What happens to the planet if air traffic keeps multiplying too fast for new climate-friendly plane upgrades to keep pace with the rising greenhouse emissions? The IPCC mulled it over almost a decade ago, even before sounding its 2001 global warming alarm call. Lately the problem has been pressing ever harder on European consciences, so that EU parliament members recently vowed to fast-track plans for trading aviation emissions on a carbon market – while airlines yelped defensively that they’d gotten an unfair tarring in mediagenic protests.
London’s Science Museum examines this race of energy efficiency against passenger numbers in a new exhibit, Does Flying Cost the Earth?, which I took a look at in Nature Reports Climate Change this week. Much of the show is reproduced online, including the museum’s smart matrix of pros and cons for various technologies proposed to clean up jet fumes. (There are more details in a recent roundup of aviation innovation from Nature News; subscription required.) For a quick gut-level hit of the central dilemma, the museum has included a very simple video game where you’re in charge of containing the damage from a booming aviation industry.

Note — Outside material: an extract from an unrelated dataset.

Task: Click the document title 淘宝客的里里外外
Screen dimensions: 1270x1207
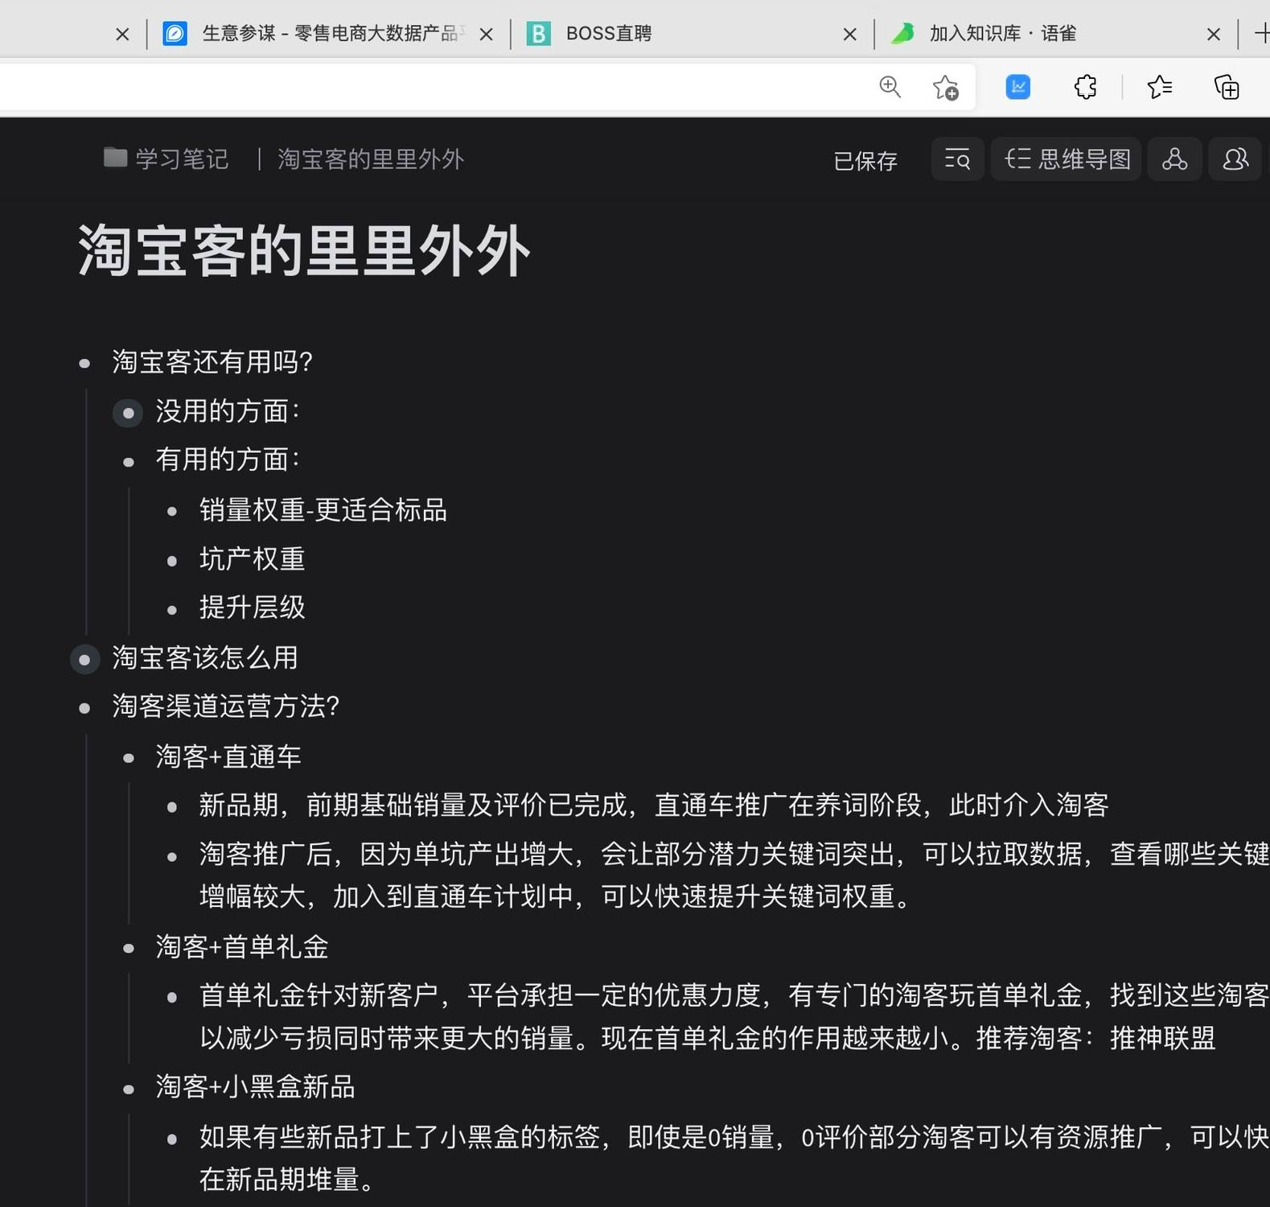Action: pyautogui.click(x=303, y=251)
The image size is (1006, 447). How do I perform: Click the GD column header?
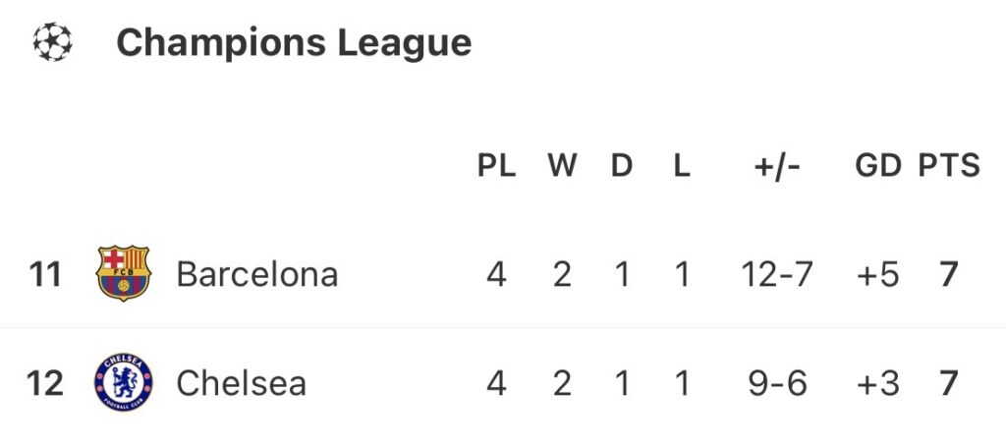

The exhibition doesn’t manage to answer whether flying costs the earth, as I explained in my review, but it astutely reflects the general anxiety about how to take iconically modern airplanes into a greener future. “We all love to travel,” Rough Guide travel writer Mark Ellingham told journalists and industry sponsors at the exhibit’s opening, “and we don’t want to feel a sense of shame about it.”
Images: The 1935 Lockheed Electra (top), an early commercial airliner featuring a then-cutting-edge aluminium-alloy skin, overlooks the entrance to the Science Museum’s exhibition of green aviation technology for the twenty-first century. Highly aerodynamic ‘blended-wing’ plane designs (bottom) may be seen on runways in 25 years.